14 もうすぐ夏休み
俺とマルスの決勝戦――。
その前に、夏休みがある。
「少しリフレッシュするのもいいかもな」
俺は気持ちを浮き立たせていた。
マルスと別れると、今度はキサラがやって来た。
「さすがレイヴン様です。一年生で学内トーナメント決勝戦まで進出するなんて」
キサラは目をウルウルさせていた。
「ほんの一年と少し前までは、まったく努力せず、他人を見下すばかりで性格最悪で行く末がすごく心配でしたが……」
「けっこう容赦ないな、キサラ」
「はっ、つい本音が!?」
「別に本音で話していいよ」
ハッとしたように口元を押さえるキサラに俺は苦笑した。
「確かに俺は自分の才能にうぬぼれて努力してこなかったんだろう。けど、それじゃダメだって知ったから――」
生き延びるために。
運命を変えるために。
俺は努力を始めた。
もともと超天才だったレイヴンの能力は、俺が始めた努力によってみるみる開花した。
今の俺なら――本来のシナリオなら『勝てない相手』であるマルスに勝てるんだろうか?
「私はあなたの努力を一番間近で見てきました。ただ強くなるために、ひたむきに頑張るあなたを」
キサラが俺を見つめ、微笑む。
「恵まれた才能に溺れることなく、さらなる高みを目指すレイヴン様を――そんなあなたを尊敬しているんです。そんなあなたを追いかけて、私も魔法学園に入ることにしたんです」
「キサラ……?」
「私にはレイヴン様のようなずば抜けた才能はありません。それでも強くなるために努力することはできます。あなたのように」
キサラの声に熱がこもった。
「私は……これまで日々を生きるだけで精いっぱいでした。獣人奴隷として……前の家ではあまりいい目に遭わなくて……それをドラクセル家に拾っていただいて。その恩に報いるために必死で仕事して……」
……キサラって、そんな過去があったのか。
ゲームじゃ語られなかった背景だ。
裏設定として存在しているのか、それともこの世界独自のものなのかは分からないけれど――。

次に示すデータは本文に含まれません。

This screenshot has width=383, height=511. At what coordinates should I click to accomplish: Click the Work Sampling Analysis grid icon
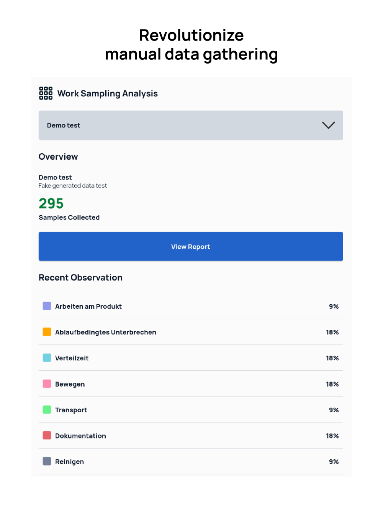pos(46,93)
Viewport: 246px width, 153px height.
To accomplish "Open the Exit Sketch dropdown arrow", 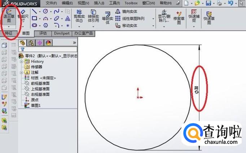I will (x=9, y=27).
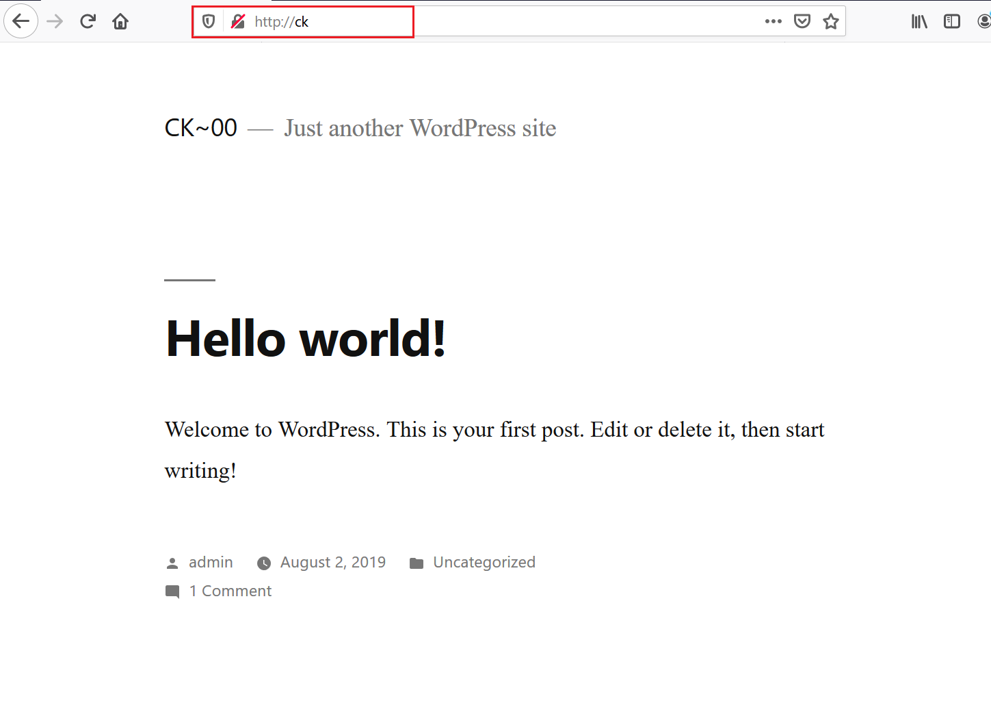Click the insecure connection padlock icon
The image size is (991, 703).
[x=237, y=22]
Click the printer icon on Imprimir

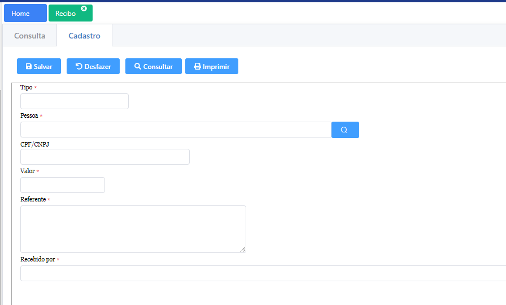point(198,67)
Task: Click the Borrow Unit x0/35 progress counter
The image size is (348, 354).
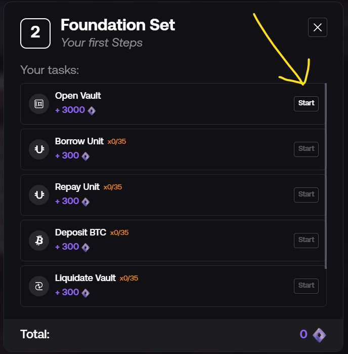Action: pyautogui.click(x=117, y=142)
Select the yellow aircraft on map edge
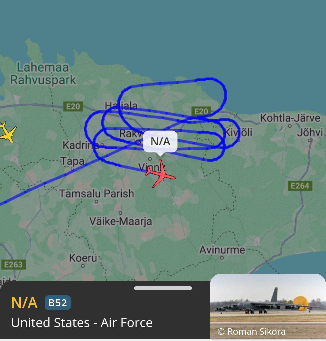The width and height of the screenshot is (326, 341). pos(7,132)
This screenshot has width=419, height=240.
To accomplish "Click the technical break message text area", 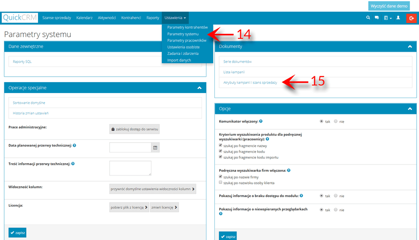I will click(130, 168).
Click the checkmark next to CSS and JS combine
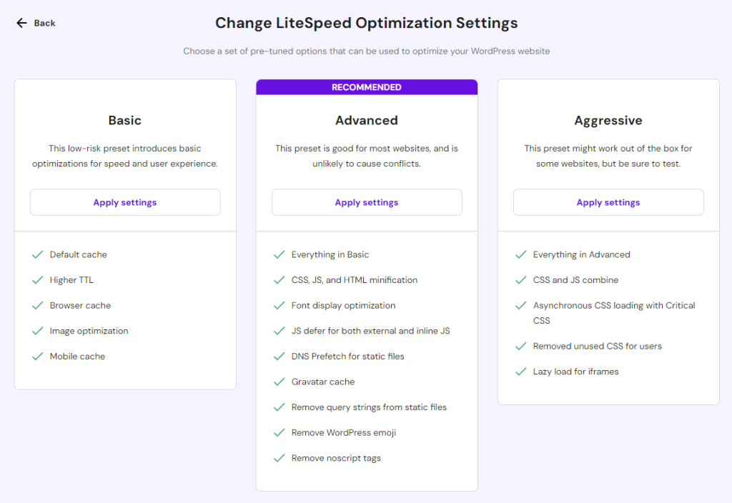Image resolution: width=732 pixels, height=503 pixels. coord(520,279)
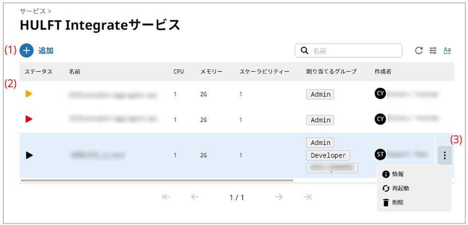Viewport: 468px width, 225px height.
Task: Jump to the last page
Action: coord(308,197)
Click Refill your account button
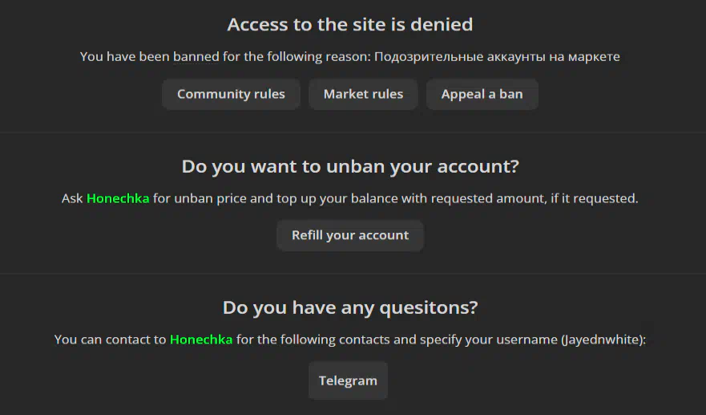Screen dimensions: 706x415 pos(350,235)
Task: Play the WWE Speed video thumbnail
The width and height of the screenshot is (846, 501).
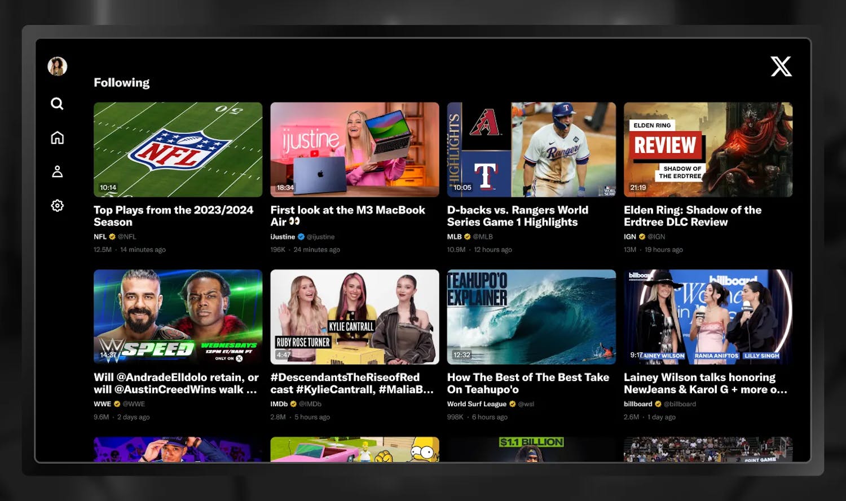Action: click(178, 317)
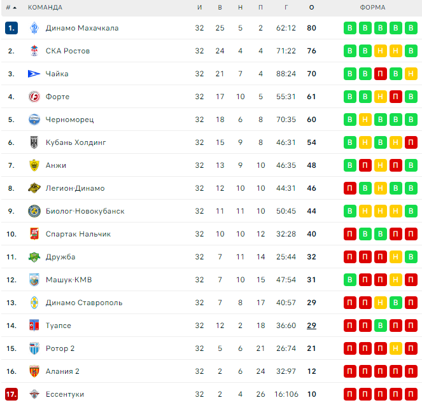Image resolution: width=422 pixels, height=405 pixels.
Task: Open the Биолог-Новокубанск round emblem
Action: (34, 211)
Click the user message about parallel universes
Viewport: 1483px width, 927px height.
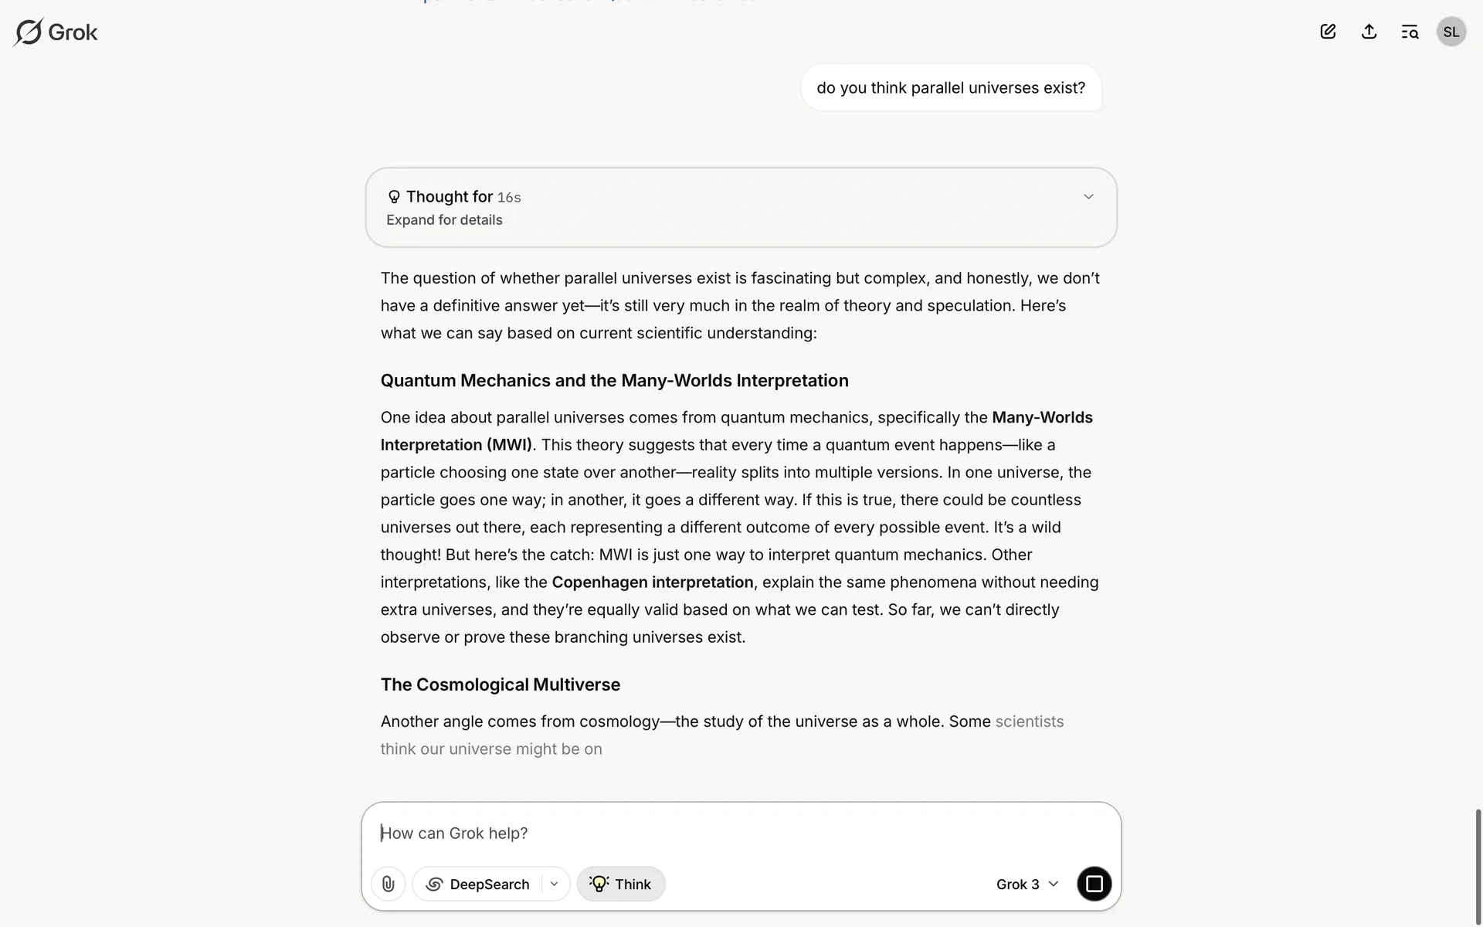pos(950,88)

「でも、毎日の仕事をこなすだけの日々じゃなく……私もレイヴン様のように、ひたむきに追いかけるものが欲しかったのかもしれません」
「キサラだってがんばってるよ」
俺はにっこり笑った。
「ひたむきに追いかけるものが欲しい、って言うなら――もう君は手に入れてるんじゃないのか、そいつを」
「そうだと……いいですね。レイヴン様ほど努力できてませんけど」
俺の言葉にキサラは照れたように頬を染めた。
照れたように狐耳がくにゃっと折れ曲がる。
やっぱり可愛い。
「……というか、モフモフしたいぞ」
「えっ」
「えっ」
あ、しまった、つい口に出していた――!
「も、もう、どうしたんですか、急に……」
「い、いや、あんまり可愛いから」
「えっ? ええっ?」
俺の言葉にキサラは真っ赤になった。
だって可愛いよな、キサラのモフ耳。
「可愛い……私が可愛い……えへへへ、そ、そこまで言ってくださるなら……い、いいですよ? 恥ずかしいので、ちょっとだけですけど……」
キサラが俺に頭を向ける。
ぴょこぴょこと狐耳が可愛らしく揺れている。
う、うおおおおおっ!
俺は急に萌え心マックスになり、彼女の狐耳をモフモフさせてもらったのだった。